• [Task objective]:
The response must consist of the lines from the one holding "You are a computer-use" through the final line of the entries, given again exactly and without any pictures.
#### Material provided
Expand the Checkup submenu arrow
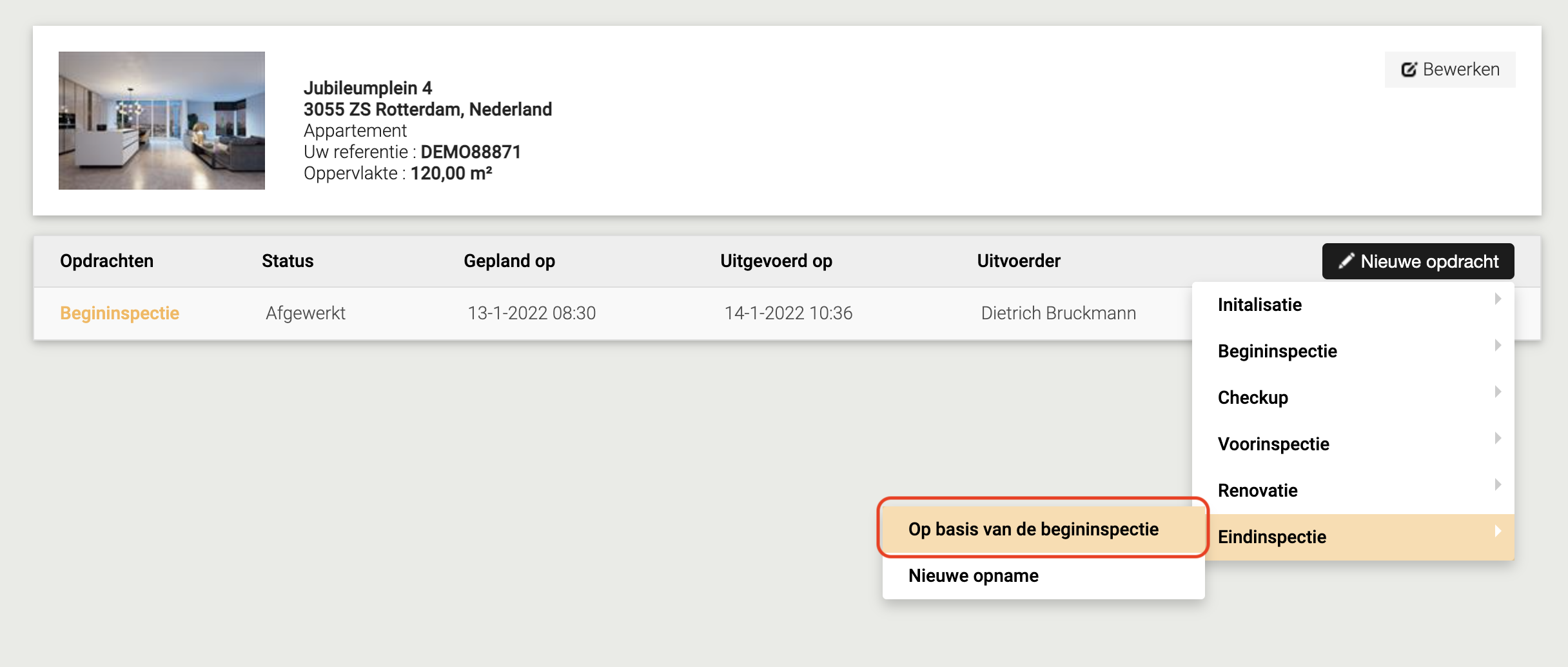Image resolution: width=1568 pixels, height=667 pixels. [x=1498, y=392]
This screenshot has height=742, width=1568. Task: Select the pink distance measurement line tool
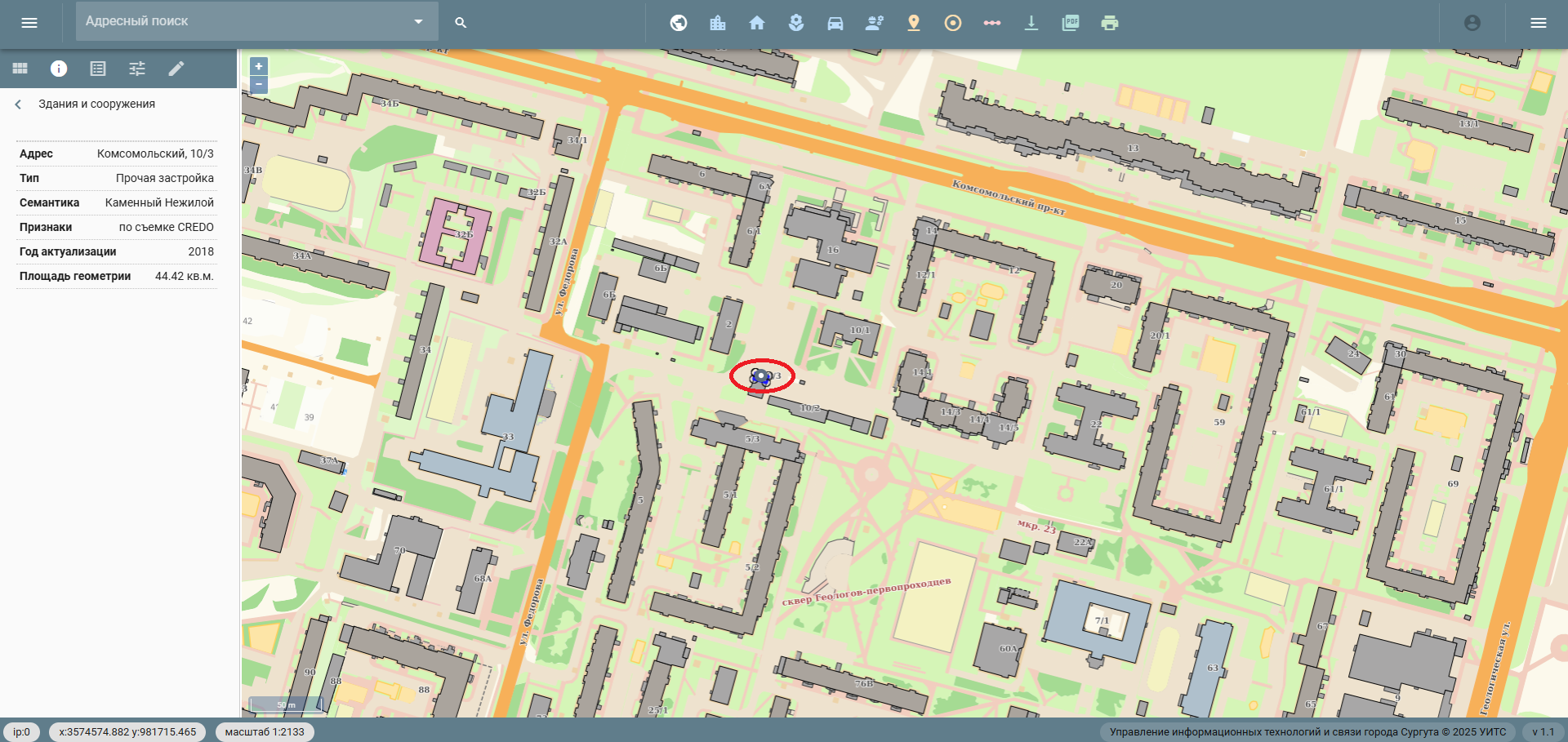pos(992,23)

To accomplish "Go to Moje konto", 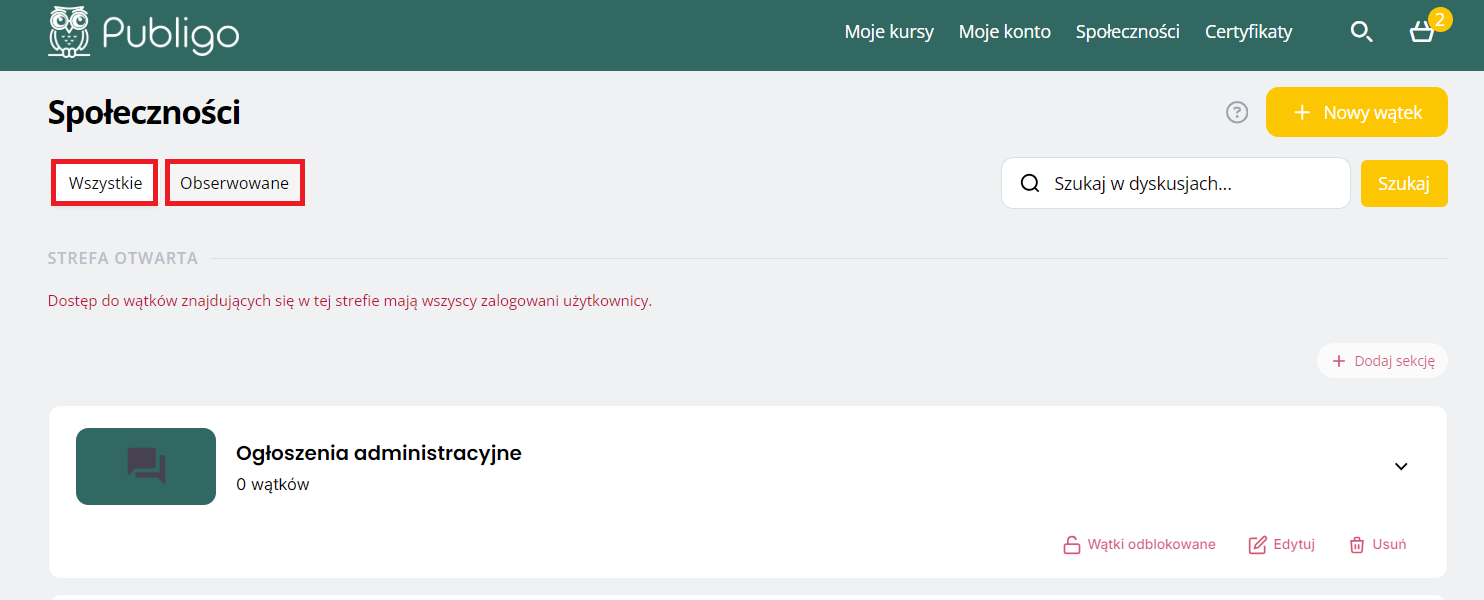I will click(x=1004, y=32).
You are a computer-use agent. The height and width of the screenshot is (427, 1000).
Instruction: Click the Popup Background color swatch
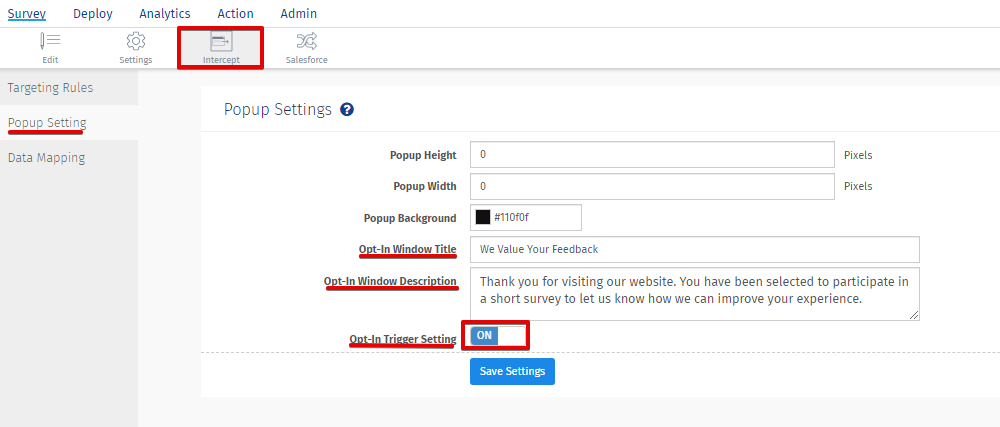point(483,217)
########
• [Answer box]:
You are a computer-use agent. The height and width of the screenshot is (427, 1000).
Instruction: Click the Popup Background color swatch
point(483,217)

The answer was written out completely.